How important was the colonial fur trade, and how did it shape the English relationship with the Native Americans and the French?
It’s the only thing the French do, idea of competition, Natives have the furs, which the English and French start to trade for, when it was just the French in the beginning, of course then a conflict breaks out between the English and the French.
Why did so many people immigrate to the English colonies in America?
It’s the idea of push/pull, cheap land, high wages through mercantilism, religious freedoms, specify English colonies.
How and why did British Imperial policies change after 1763?

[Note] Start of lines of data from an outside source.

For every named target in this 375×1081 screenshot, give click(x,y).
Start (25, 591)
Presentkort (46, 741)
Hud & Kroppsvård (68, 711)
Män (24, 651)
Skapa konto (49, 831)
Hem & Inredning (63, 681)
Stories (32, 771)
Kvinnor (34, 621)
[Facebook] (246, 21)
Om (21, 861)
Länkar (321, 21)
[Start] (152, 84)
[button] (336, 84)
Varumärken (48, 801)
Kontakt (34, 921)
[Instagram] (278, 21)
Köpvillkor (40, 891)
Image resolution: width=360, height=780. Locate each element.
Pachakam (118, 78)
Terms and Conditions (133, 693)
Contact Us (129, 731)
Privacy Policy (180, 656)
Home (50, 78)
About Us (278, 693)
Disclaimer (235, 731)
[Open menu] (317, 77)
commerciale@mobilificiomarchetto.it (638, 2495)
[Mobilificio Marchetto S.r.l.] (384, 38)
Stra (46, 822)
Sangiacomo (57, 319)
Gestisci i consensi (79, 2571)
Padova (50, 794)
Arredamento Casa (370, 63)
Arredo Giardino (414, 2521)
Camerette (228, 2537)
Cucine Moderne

The Tories defeat the wigs, and the PM agrees with the new King, Charles III, they need to get more out of the colonies, this is all due to the fact that they have a lot more defense costs after winning a lot of land from French, since the colonies no longer really need defense, they are upset about all the taxes being imposed, the Proclamation is the first policy which has to do with land, drawing a line down the Appalachian Mountains, and says everything East of the line is now royal territory, other things like the Sugar Act, Currency Act, Quartering and Mutiny Act, but it’s the Stamp Act that really gets them because now they will have to pay a tax to England on any document (marriage license, playing cards, etc.) when they use to handle that kind of thing in their own legislature.
Compare Spanish colonization in North America with that of the English.
One of the main differences was how they dealt with the natives, Spanish absorbed them, while the colonies were just pushing them out of areas, Spanish were looking for gold/silver, and the colonies were trying to set up some sort of product trade. English didn’t have missions, like the Spain did, which were also used to really push out borders and increase their territories.